The new panels form a row below the original dozen. As in 2016, ReVision technicians visited in advance to lay the mounting rails and make the major electrical connections that will feed the sun-generated juice to the grid. Merritt Bussiere-Nichols was the ReVision technician directing the final push on Oct. 6.
For the students, the panel installation “was surprisingly easy,” says Olivia Guion, a first-year from Arlington, Mass. “We had three or four people working at a time, each with a small, simple task, so the process was very streamlined.
“It was a matter of pulling a panel up the ladder system, setting it against the metal tracks, clicking the wires into place, and tightening the screws to hold it down,” she explains. Merritt-Bussiere manhandled the panels from ladder to array.
“The only challenge came when we reached the end of the array,” says Guion, “because it is on a steeper part of the roof and we had to be a little more cautious.” (Everyone on the roof wore fall protection.)
It’s too early to calculate the financial benefit of the full array, but indications from the first year, with 12 panels, are promising. Sewall estimates that the 2016 installation cut the center’s electric bill by more than half. For instance, the center paid about $152 for the month prior to the installation, and $61 for the month after.
With the new capacity, “we may now be producing more power than we need.” Bates’s sustainability office covered the cost of the 2017 installation, approximately $10,000.
On its own terms, the full solar conversion is an important achievement. “Those panels will be doing their job for 45 years, so it’s a pretty big impact in terms of that building,” says Twist. But he also has a different kind of investment in mind: human capital.
“The main focus of the project was to actually get students on the roof installing panels,” he explains. It’s good experience in and of itself, but it’s also about raising consciousness, both for the EcoReps and for people who learn about the project.
All the projects that Twist and his student EcoReps undertake are designed to “give students, staff and faculty some ownership of sustainability,” he says. “All these things that we’re trying to do are just to get folks feeling like, ‘Oh, this is part of who we are.‘”
And going the full monty with solar electricity harmonizes with one of Sewall’s dreams for the center: making it a showcase of sustainable practices. She’s thinking of things like detailed energy-use monitoring, heat pumps to complement the existing gas furnace, and even a charging station for electric vehicles.

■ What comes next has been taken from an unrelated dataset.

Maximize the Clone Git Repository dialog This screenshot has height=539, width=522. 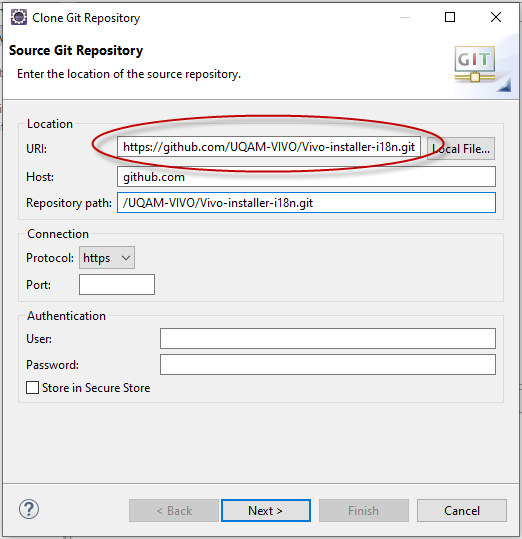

Not to mention battery storage for the solar-generated electricity, e.g. Tesla’s PowerWall. This is no small matter: Because of the way the solar array is tied to the regional grid, a failure of the grid means no juice for Shortridge. The center was dark for six days following the Oct. 30 storm that left so many Mainers without power.
“Oh, this is part of who we are.”
EcoReps are applying for a Bates Green Innovation Grant for the storage capacity, as well as another for the energy monitoring system. Sewall says that an EcoRep told her that “we want to call it the Shortridge Sustainability Lab” — meaning a place “to try ideas for developing a sustainable building, and a model of sustainability for students who are there.”
Bates people use Shortridge for retreats, class sessions, and as a base camp for research at the nearby conservation area, with its woods, salt marsh, and beach. Up a long driveway from the road, surrounded by trees and set near a pond, the center’s location is ideal.
So there’s a certain unity to using the building to model ways of protecting its natural setting. “I think anyone who has been to Shortridge will agree that it feels like an oasis from the hectic atmosphere of campus,” Curtis says.
“It’s fitting that when I turn the lights on, I know the electricity has been generated renewably in an effort to protect healthy ecosystems like the ones around the house.”